Dataset excerpts:
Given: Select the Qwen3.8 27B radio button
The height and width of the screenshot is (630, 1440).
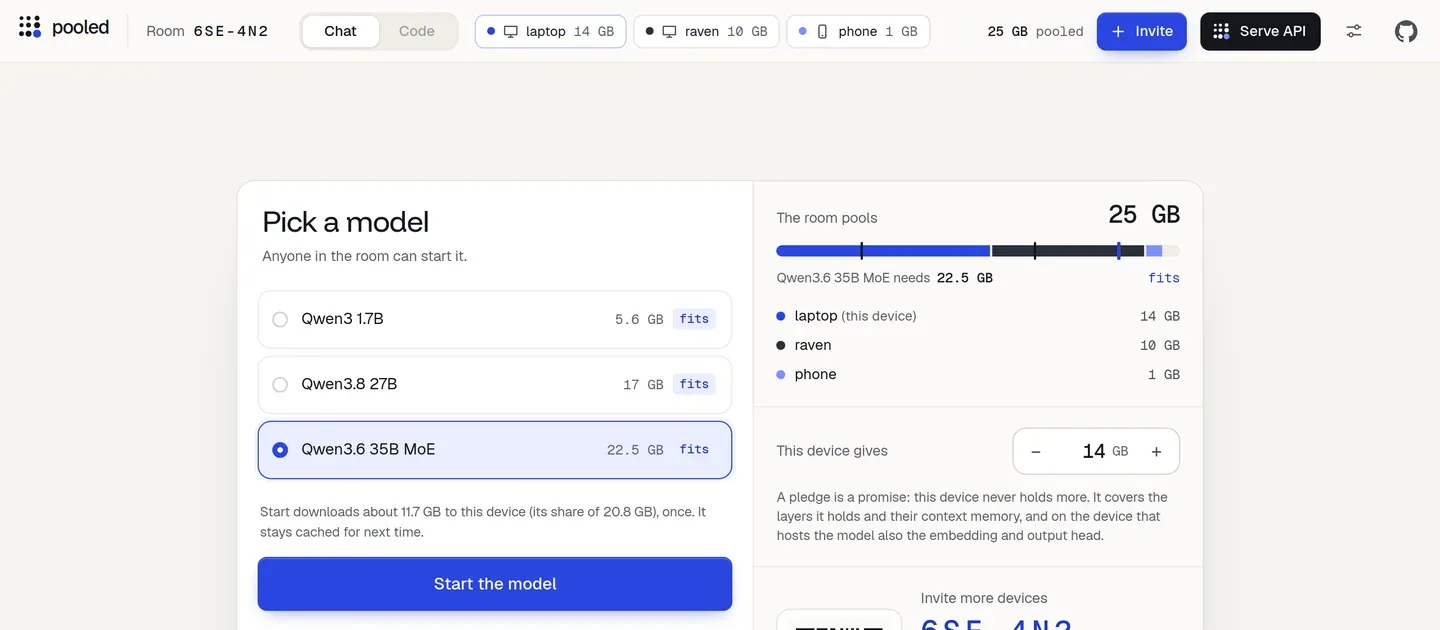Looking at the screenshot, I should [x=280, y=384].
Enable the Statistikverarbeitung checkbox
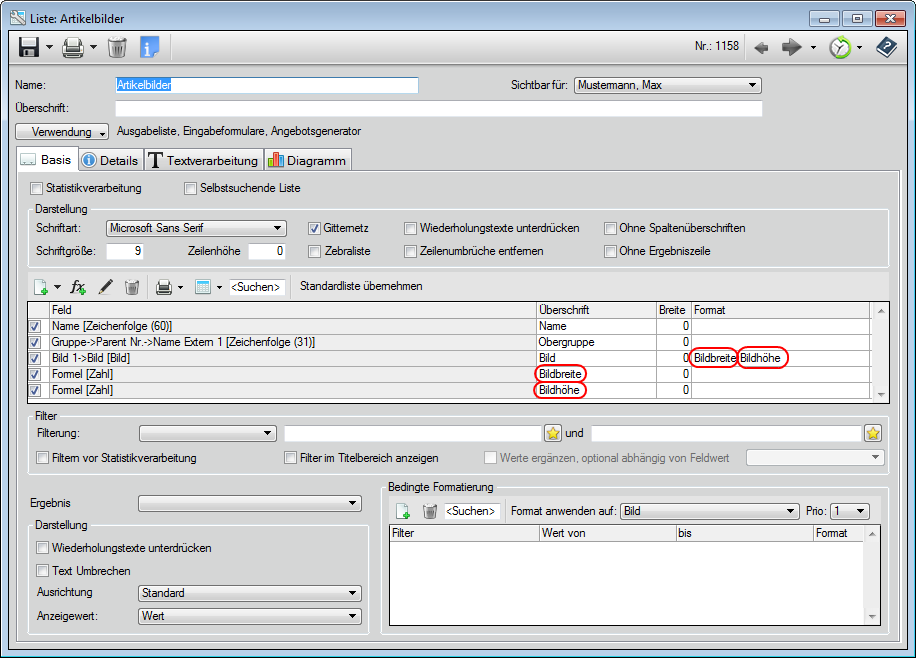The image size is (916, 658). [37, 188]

**Task prompt:** Reproduce every record verbatim, please. Omit the images.

**Exercise output:**
Given: Select the Qwen3.8 27B radio button
The height and width of the screenshot is (630, 1440).
Looking at the screenshot, I should [x=280, y=384].
Enable the Statistikverarbeitung checkbox
The image size is (916, 658). [37, 188]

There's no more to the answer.